The scales have tipped in part because of criticism leveled at video game journalism from the inside—by journalists like Leigh Alexander and developers like Brianna Wu. Wu runs the game development company Giant Spacekatgal, and is the latest woman in gaming to be subjected to the #GamerGate treatment. She has been a vocal critic of GamerGate since its origin, but a series of tweets beginning October 9 sent her down the same path of harassment and abuse.
Within a day or two, she and her husband had left their home as a result of threats they received. But Wu did not go into hiding. She went instead to MSNBC to declare that she would not be bullied out of her own industry. She talked to The Washington Post and other news outlets, and she had a refrain: “I want to say unequivocally, Gamergate did this to me.”
“Right now,” Wu said, “the result of #gamergate is this : Every woman I know in the industry is scared. Many have thought about quitting. Three of us have been the victims of death threats, and some of us have been driven from our homes.
The failure of GamerGate is evident in Wu’s words: Many have thought about quitting; some have and understandably so. But others haven’t.”
Zoe Quinn has made the news rounds as well, and written about what she learned from her experience being “the internet’s most hated person.” Brianna Wu is still on Twitter, engaging GamerGate and being criticized by Adam Baldwin. She’s still talking to media about the physical danger posed to actual women resulting from this online battle over virtual ones. And she’s still calling out GamerGate’s false flag.
I wish these people would spend more energy on their alleged goal of ethics, and less time trying to personally destroy me and my friends.

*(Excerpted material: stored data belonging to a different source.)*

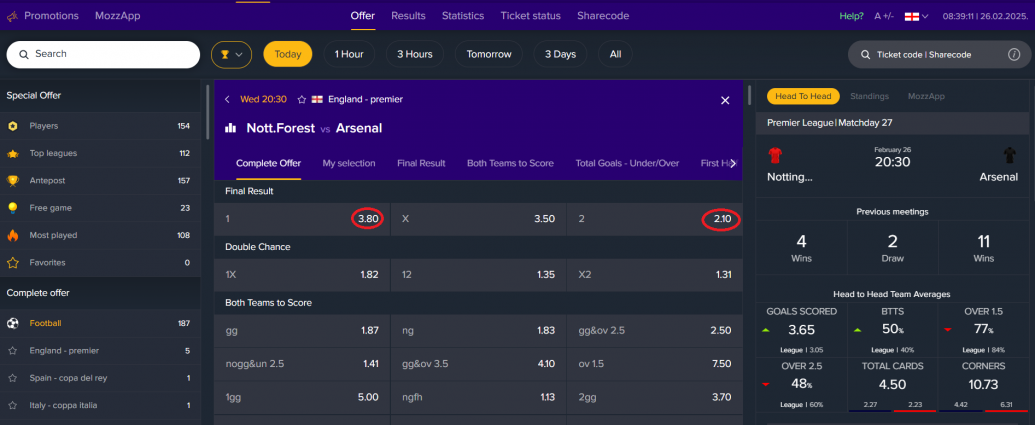Select the Today time filter
Viewport: 1035px width, 425px height.
tap(288, 54)
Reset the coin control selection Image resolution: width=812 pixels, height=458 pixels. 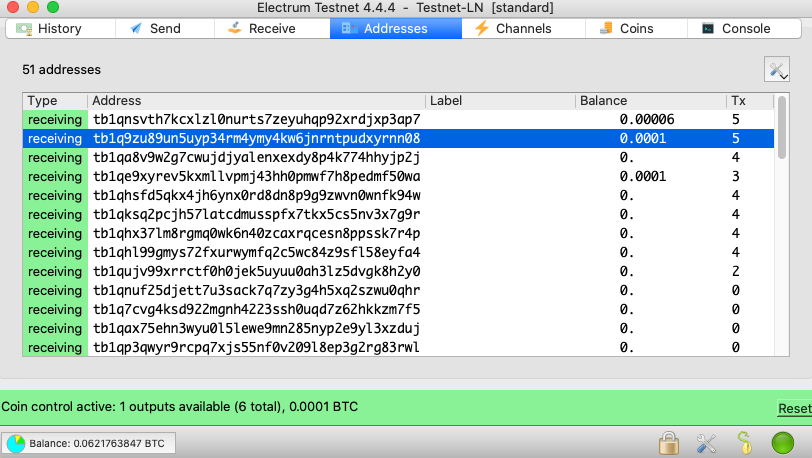click(x=794, y=408)
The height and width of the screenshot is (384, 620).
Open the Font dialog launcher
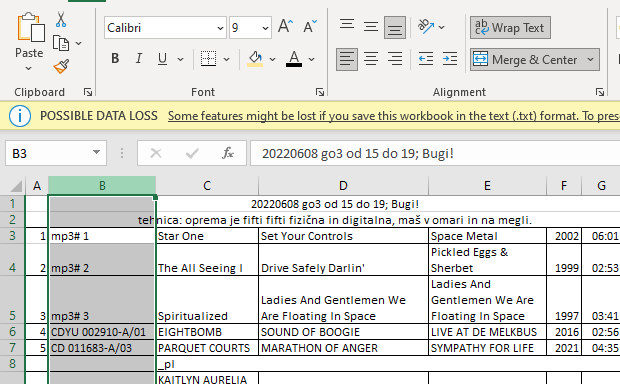(319, 92)
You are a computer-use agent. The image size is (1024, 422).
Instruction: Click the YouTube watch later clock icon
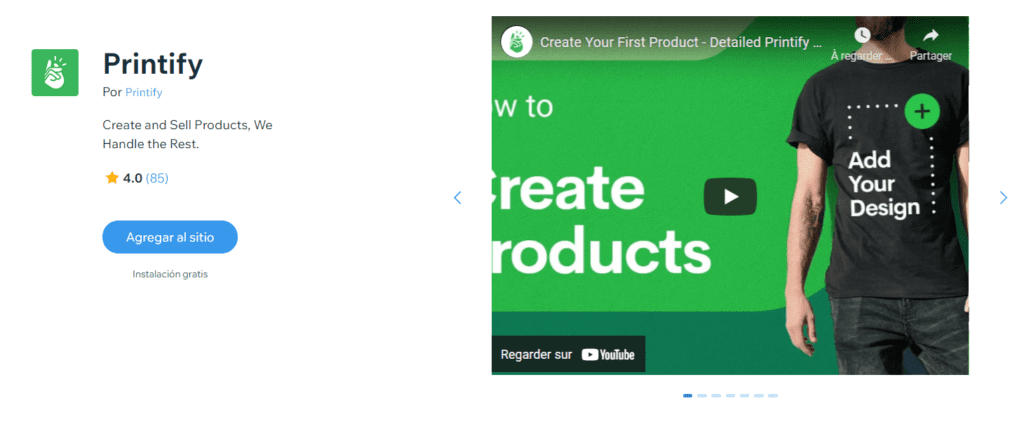pos(862,35)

— Brianna Wu (@Spacekatgal) October 19, 2014
Anita Sarkeesian, too, remains, which is no surprise. Sarkeesian has always spoken openly about the threats she has faced, and lately has increased her presence in the national media, drawing ever-more attention to GamerGate and its basic purpose: harassing women in gaming. On Monday, she told Democracy Now what GamerGate is making clear to anyone paying attention: ‘“We have a problem with sexism and misogyny, and we need to do something about it.”
What Sarkeesian and others have undergone in GamerGate would be enough to drive most people out of any industry or business. The police have even recommended that she leave.
Police: If you keep getting these threats for your work why don’t you stop? – Me (incredulous): Um… because I believe it’s important.
— Feminist Frequency (@femfreq) September 2, 2014
But she hasn’t. Neither has Brianna Wu or Zoe Quinn. And they’re not the only ones. They represent countless other individuals attacked by a campaign of misogyny and hatred hidden in a pretend-movement built on reactionary sexism and the rantings of an angry ex-boyfriend. And they’re are still speaking out against GamerGate.